Su regreso triunfal se refleja en su estado de ánimo potenciado, que le permite soñar en grande porque su aspiración es clasificar a los Juegos Paralímpicos. Su incursión por el país cafetero se dio junto con otros comprovincianos, como Carlos Ayala, ganador de preseas de oro en 100, 200 y 400 metros (categoría T54) y primero en posta integrada, mientras que Milagros Suárez en vóley sentado obtuvo medalla de plata, los otros protagonistas de los valiosos logros. A pesar de ser un deportista con discapacidad, Julián Lovato Carrazan, con sus jóvenes 16 años, se muestra desinhibido y muy decidido dentro de la pista y fuera de la misma.

En la entrevista con NORTE se mostró nervioso en sus primeras apreciaciones, pero después tomó confianza y fue muy claro con sus conceptos y lo que pretende para su vida deportiva. "Muy contento me encuentro por los resultados, las medallas y por las marcas logradas en mi primera presentación internacional. La verdad me costó mucho", reflexionó el atleta que compitió por Fadesir (Federación Argentina de Deportes sobre silla de ruedas).
"Fue una experiencia terrible que me abre puertas a diferentes competencias, porque mi meta y objetivo están puestos en los Paralímpicos", agregó.
Se advierte en sus brazos el desarrollo voluminoso de sus músculos, productos del trabajo de gimnasio y la fuerza utilizada a la hora de empujar la silla de ruedas en la que se desplaza. "A la tarde me muevo en el gimnasio y luego del circuito realizado con pesas voy a la pista, donde ensayo dos horas de lunes a viernes. En realidad, empujar la silla me exige mucha fuerza, pero todo es posible para mejorar las marcas", sostuvo. Y detalló: "En el día a día practico las salidas en los 50 metros y en los 100 metros, es para acelerar, lo que me permitirá lograr los 16 segundos de registro, lo que me propongo". A su puesta a punto en lo físico y técnico, el elemento de fundamental importancia para sus presentaciones es la silla de ruedas. "Ningún detalle se deja escapar porque hay que armarla con sus tres ruedas, ajustar todos los detalles en el momento de salir a pista porque por un error no se puede arruinar la presentación", aseguró.
Como todo adolescente se mostró indeciso a la hora de elegir la disciplina de su agrado. "Primero hice básquet, luego natación, pero el atletismo fue lo que más llenó y me gustó.
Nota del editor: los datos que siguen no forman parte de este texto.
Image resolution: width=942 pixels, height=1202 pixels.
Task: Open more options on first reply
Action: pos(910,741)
La velocidad, el riesgo y el dinamismo de la carrera hicieron mi elección", reconoció.

En la vida se maneja solo en su silla de ruedas, incluso al acudir a clase en el colegio Lino Torres, donde cursa el cuarto año. "Es difícil entrenar y estudiar al mismo tiempo, pero se vienen los meses de intensificar el estudio para levantar algunas notas, y a la vez trabajar con el calendario previsto hasta fin de año con el deporte", dijo.Desde los 9 años practica deporte y hace siete que no para en busca de la superación. Ahora se le viene la concentración en el Cenard.
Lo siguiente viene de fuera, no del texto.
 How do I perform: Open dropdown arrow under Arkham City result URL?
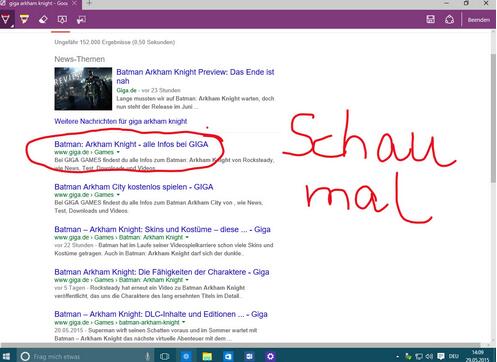118,195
"Desde hoy y hasta el 8 de estaré afrontando nuevos entrenamientos de intensidad en los que me observan y me evalúan para futuros torneos. Clasificar a Colombia no me resultó fácil, estuvo muy peleado, a pesar de clavar en cronómetro 17,05 segundos en los 100 metros".
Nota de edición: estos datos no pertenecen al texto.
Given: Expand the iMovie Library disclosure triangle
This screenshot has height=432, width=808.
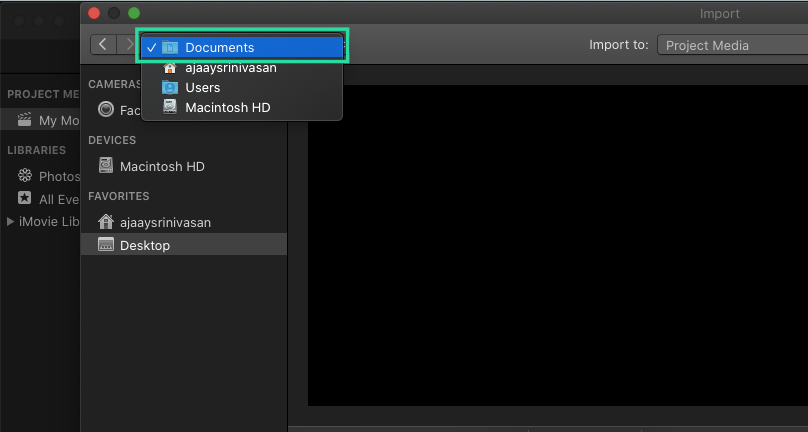Looking at the screenshot, I should pyautogui.click(x=11, y=221).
SU PATOLOGÍA DE NACIMIENTO
Julián vino a este mundo con mielomeningocele, que es el tipo más grave de espina bífida. Con esta afección, un saco de líquido sale a través de una abertura en la espalda del bebé. Parte de la médula espinal y los nervios están en ese saco y presentan daños. Es una malformación del sistema nervioso central de origen congénito. Sucede cuando hay una alteración en la formación de una vértebra (espina bífida) y esto afecta a la médula y a sus envolturas.